A paper lantern fell off its string and rolled across the gravel. It stopped against my boot. I looked down at it and didn't move.

Bison's voice played through my head the whole way back up the ridge. You're going to make the room big enough that she walks out of it.

I drove past cabin three. Her lights were on. Her SUV was parked at an angle like she'd pulled in fast and hadn't bothered to straighten it. She was packing. I knew she was packing.

She’d been going to ask me if she could stay. I knew that the way I knew the runoff was bad in spring and the way I knew Mae would never give me the day-old rolls for free. She had been going to ask. She’d been waiting for me to give her one reason. Tonight I’d given her the opposite.

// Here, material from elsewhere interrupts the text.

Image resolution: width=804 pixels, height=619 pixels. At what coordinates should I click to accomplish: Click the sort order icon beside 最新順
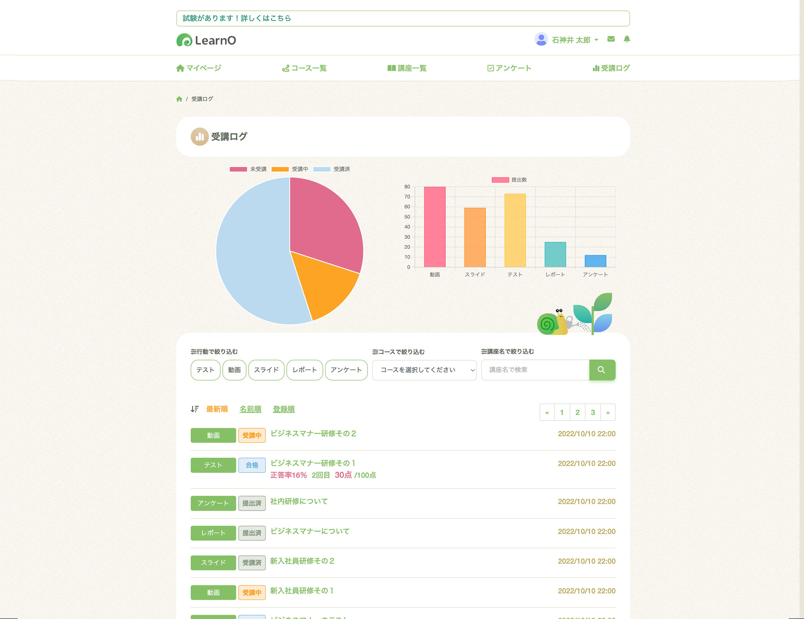point(195,409)
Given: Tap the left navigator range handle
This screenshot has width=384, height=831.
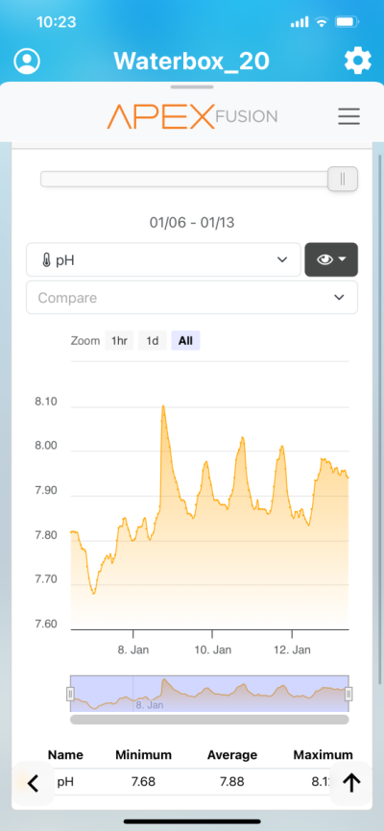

Biscuit was on her porch step.

I stopped the truck.

My dog looked at me through the windshield but didn't come. He just sat there and watched me with his ears down and his tail still. I sat there with the engine running and understood that when I’d made a choice, he’d made one too.

I drove the rest of the way up to my cabin and sat on the porch step in the dark. Biscuit was gone. The ridge was quiet. After a long time I got up, crossed the gravel to the workshop, and turned on the light.

I picked up the spokeshave and looked at the piece of mountain ash I'd been avoiding for weeks. I knew what I had to make. Had known it for a while.

I pulled the wood onto the bench and started working.